Obama to limit data collection by intelligence agencies

President Obama Delivers State of The Union Address
U.S. President Barack Obama delivers the State of the Union address to a joint session of Congress at the Capitol in Washington, D.C., U.S., on Tuesday, Jan. 28, 2014. Obama offered modest steps to chip away at the country's economic and social challenges in a State of the Union address that reflects the limits of his power to sway Congress. Photographer: Larry Downing/Pool via Bloomberg
Photograph by Larry Downing — Bloomberg via Getty Images

This post is in partnership with Time. The article below was originally published at Time.com.

By Dan Kedmey, TIME

Intelligence agencies will have to delete extraneous data on private citizens and limit storage of data on foreigners to five years, the Obama administration is expected to announce Tuesday, as part of a new batch of modest restrictions on intelligence gathering efforts.

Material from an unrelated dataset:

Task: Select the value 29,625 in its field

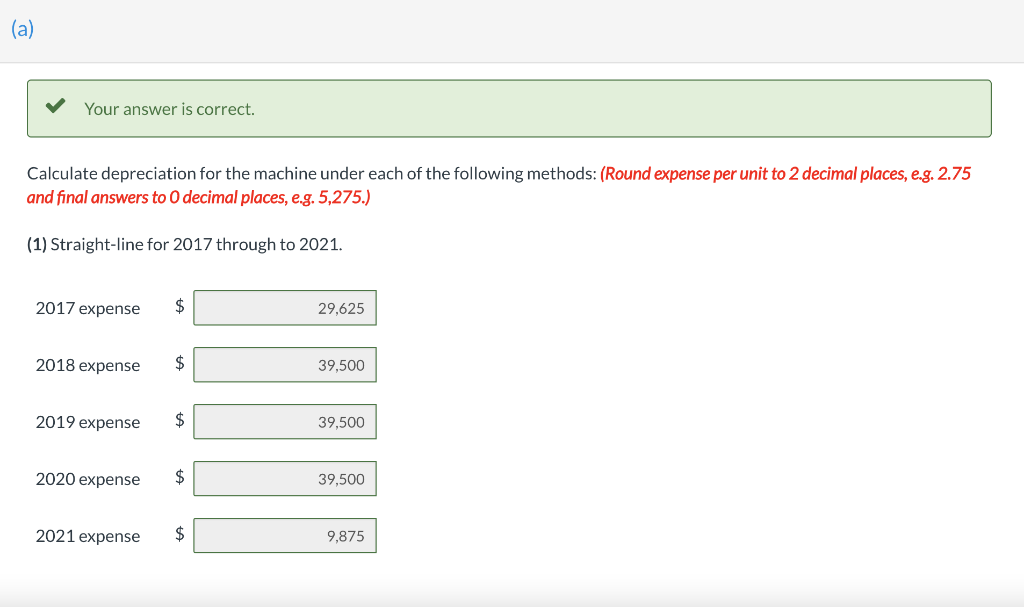Action: [343, 308]
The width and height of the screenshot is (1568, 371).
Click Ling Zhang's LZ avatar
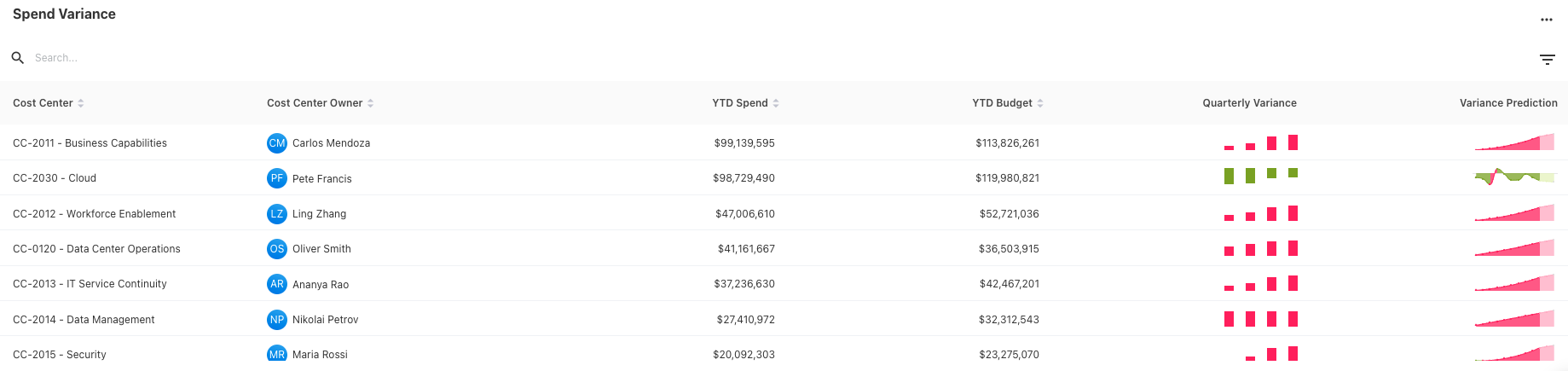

The reforms will also initiate regular White House reviews over surveillance programs targeting foreign leaders, The New York Times reports.President Barack Obama abruptly cancelled one such program targeting German Chancellor Angela Merkel in 2013, after leaked documents revealed that the National Security Agency had tapped her cell phone records.

However, the administration stopped short of addressing the scope of the NSA’s collection of “metadata” on cell phone records, which sparked a controversy after it was revealed that the program encompassed millions of Americans’ cell phone records.